[WHAT THE EXERCISE ASKS]
Every line from the one that includes "Image resolution: width=568" to the end of the entries should be written out exactly, with the first and last included.

DATA FOR THIS EXERCISE Start Marker

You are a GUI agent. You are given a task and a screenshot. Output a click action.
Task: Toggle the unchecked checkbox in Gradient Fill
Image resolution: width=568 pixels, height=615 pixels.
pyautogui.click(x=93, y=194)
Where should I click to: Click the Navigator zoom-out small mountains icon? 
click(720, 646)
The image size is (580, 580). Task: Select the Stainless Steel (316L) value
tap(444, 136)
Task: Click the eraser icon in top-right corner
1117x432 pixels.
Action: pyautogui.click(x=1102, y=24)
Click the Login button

DATA FOR THIS EXERCISE End Marker

[SOLUTION FOR THIS PROBLEM]
Image resolution: width=568 pixels, height=615 pixels.
pyautogui.click(x=93, y=194)
Where should I click to: Click the Navigator zoom-out small mountains icon? 
click(720, 646)
The image size is (580, 580). Task: Select the Stainless Steel (316L) value
tap(444, 136)
Task: Click the eraser icon in top-right corner
1117x432 pixels.
Action: pyautogui.click(x=1102, y=24)
Click the Login button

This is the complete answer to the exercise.